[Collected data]

=== Begin Enclosure ===

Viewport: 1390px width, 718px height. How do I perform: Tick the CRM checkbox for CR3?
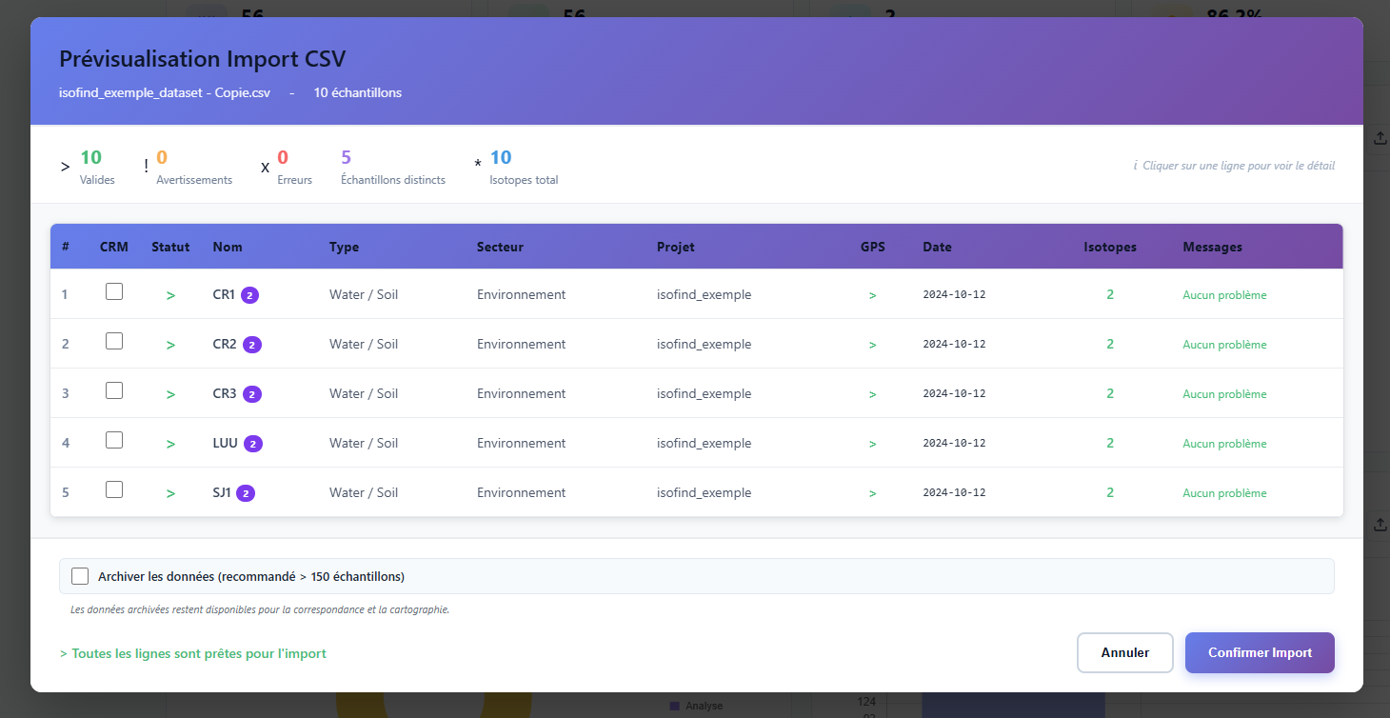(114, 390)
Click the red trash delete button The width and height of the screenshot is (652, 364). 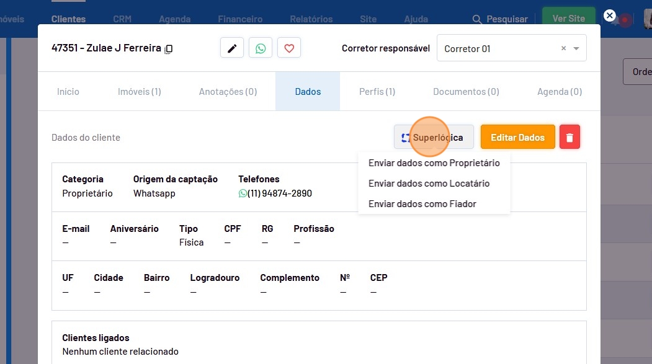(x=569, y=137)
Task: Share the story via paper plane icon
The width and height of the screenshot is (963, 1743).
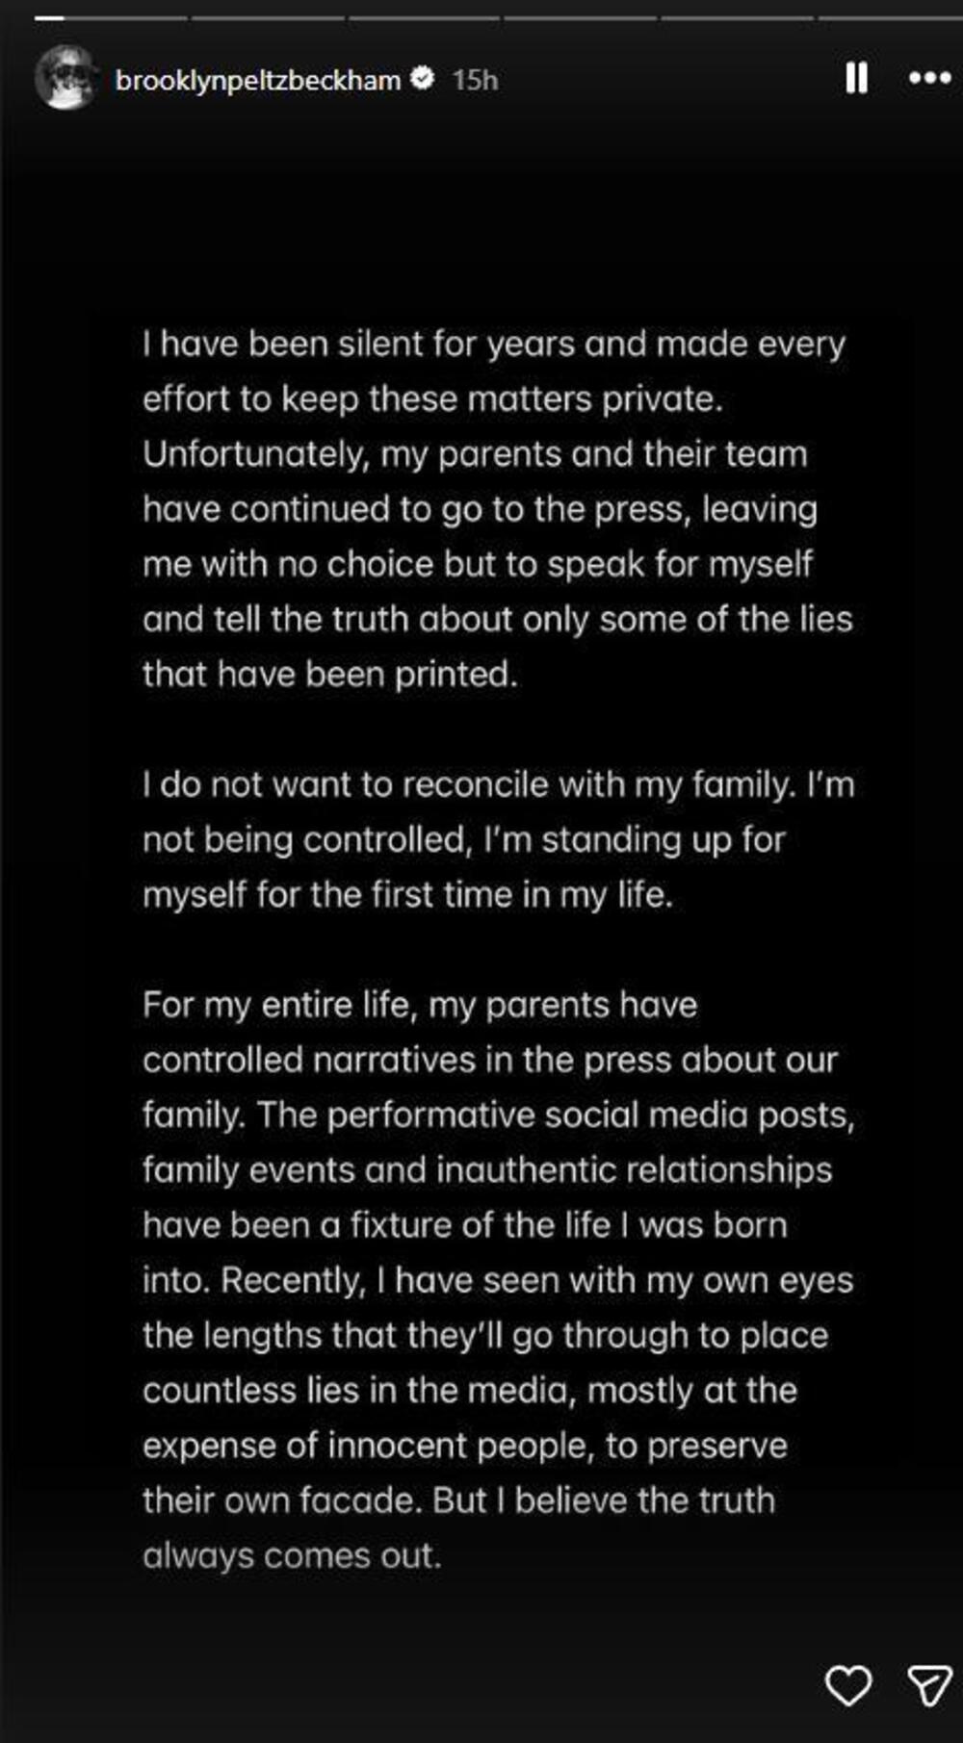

=== End Enclosure ===

## Activity
Only the lines from the one containing "Task: Share the story via paper plane icon" through the end of the data above are to be output, exactly and without pictures.

## Solution to this task
Task: Share the story via paper plane icon
The width and height of the screenshot is (963, 1743).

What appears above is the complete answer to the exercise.